Your goal: Copy the records below with "dropdown" replaced by "drop-down menu", leaving everything else unchanged, and omit the pictures.

Data lines:
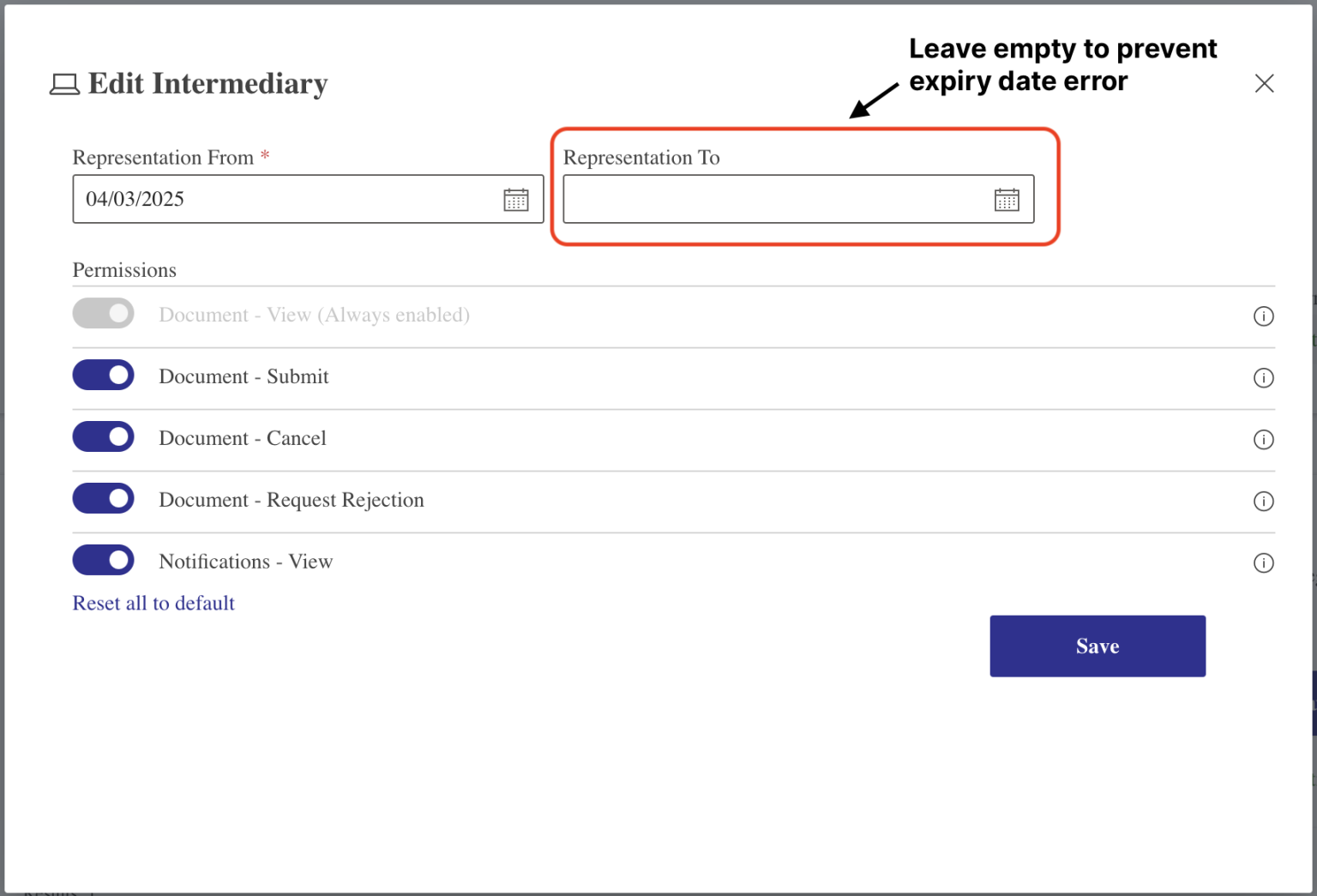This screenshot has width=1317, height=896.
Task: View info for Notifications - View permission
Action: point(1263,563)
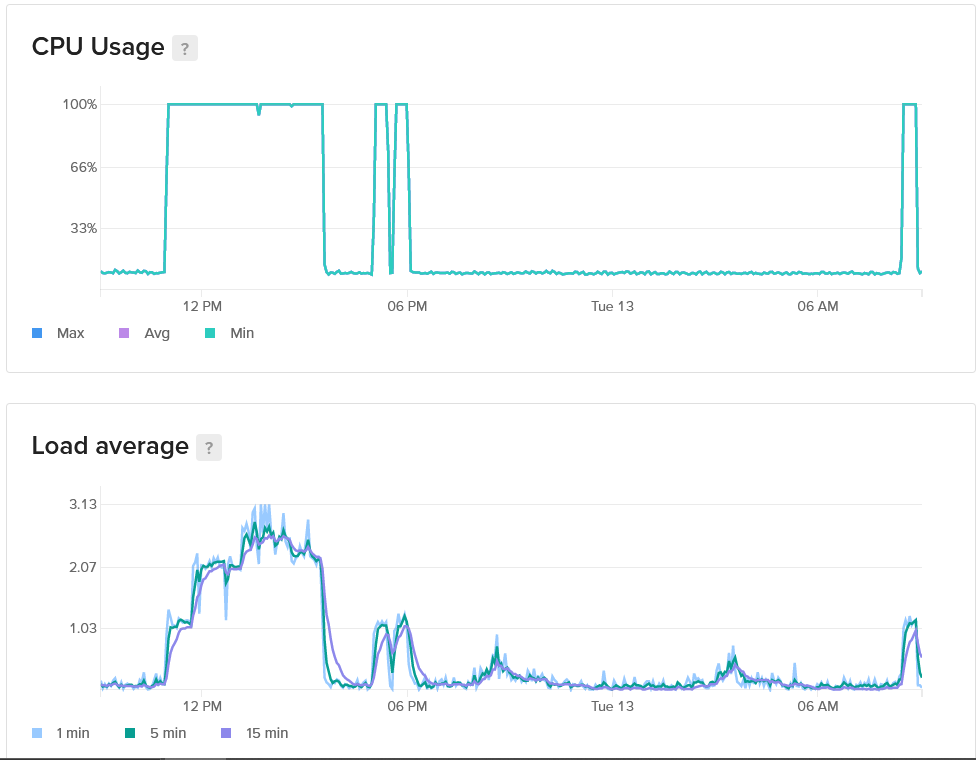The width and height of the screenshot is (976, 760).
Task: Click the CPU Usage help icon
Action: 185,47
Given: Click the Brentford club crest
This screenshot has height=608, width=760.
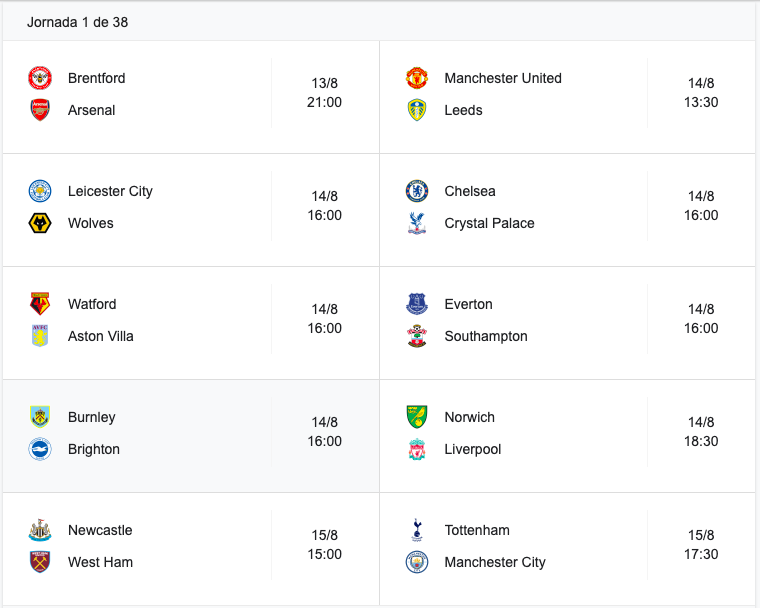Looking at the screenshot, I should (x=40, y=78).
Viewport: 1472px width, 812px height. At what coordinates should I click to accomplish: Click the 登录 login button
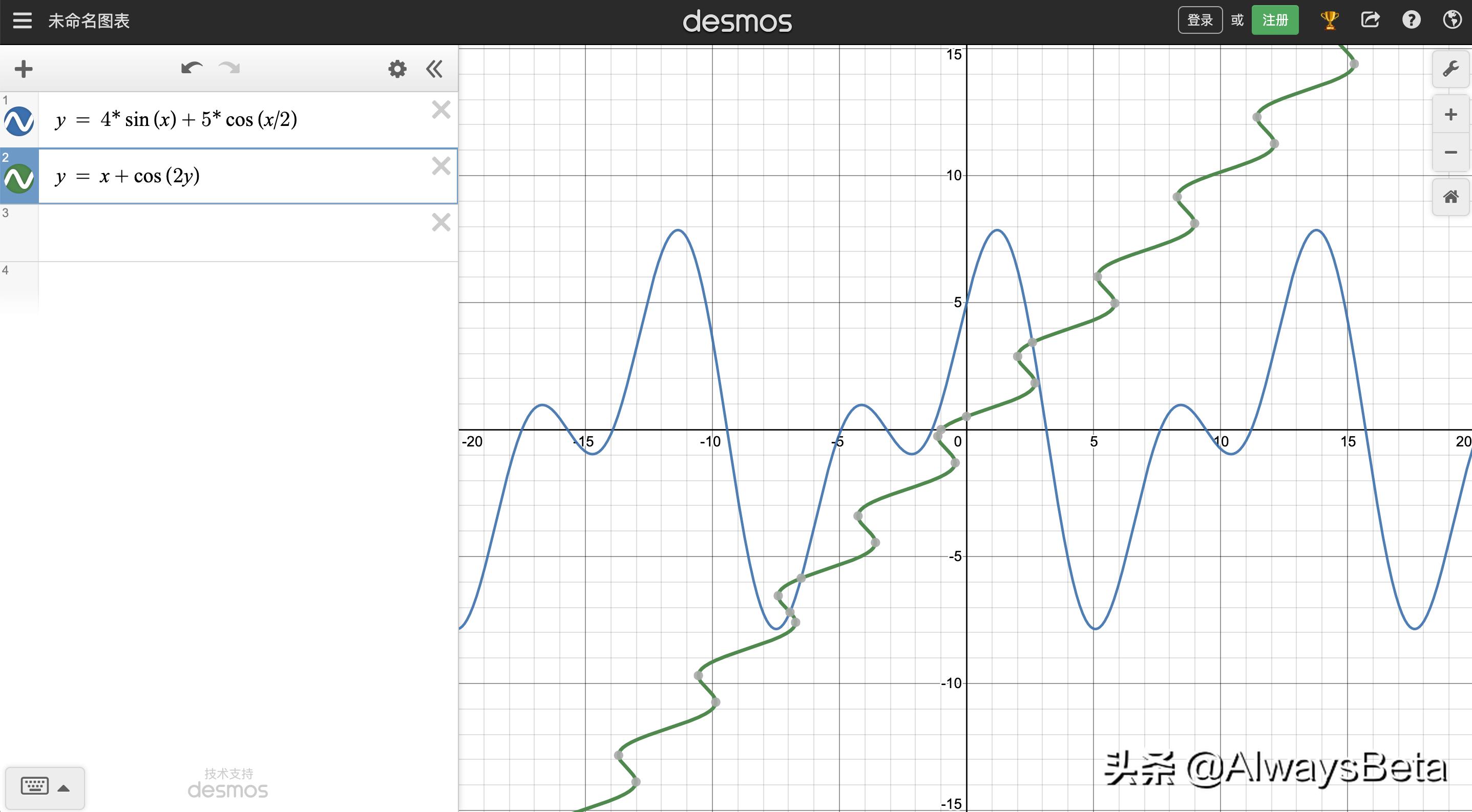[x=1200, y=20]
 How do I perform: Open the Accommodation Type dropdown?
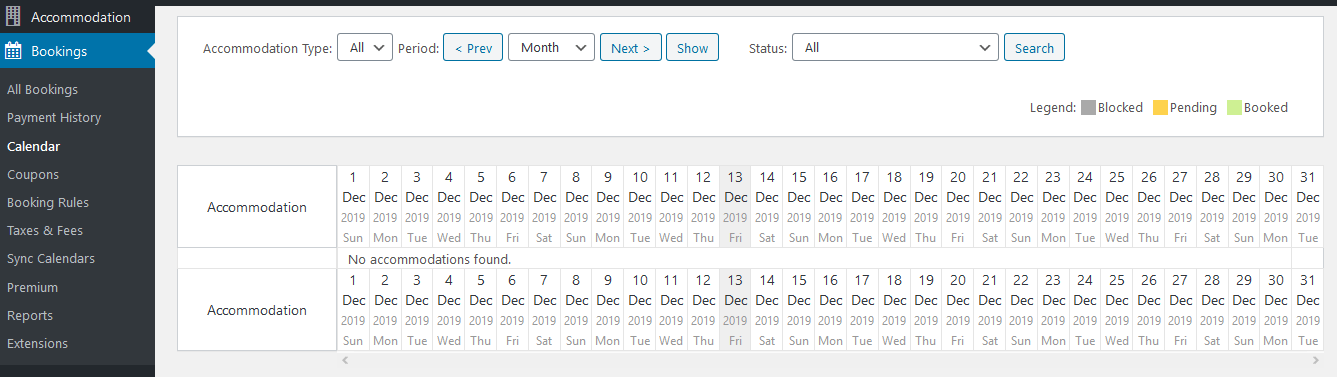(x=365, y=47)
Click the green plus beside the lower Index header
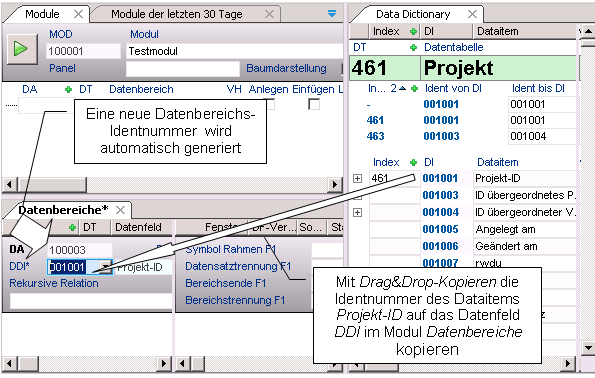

Result:
This screenshot has width=1317, height=896.
Task: View info for Notifications - View permission
Action: point(1263,563)
The width and height of the screenshot is (976, 760).
Task: Click the CPU Usage help icon
Action: 185,47
Given: Click the Brentford club crest
This screenshot has height=608, width=760.
Looking at the screenshot, I should (x=40, y=78).
Viewport: 1472px width, 812px height. At what coordinates should I click to accomplish: Click the 登录 login button
[x=1200, y=20]
 How do I perform: Open the Accommodation Type drop-down menu?
(x=365, y=47)
Click the green plus beside the lower Index header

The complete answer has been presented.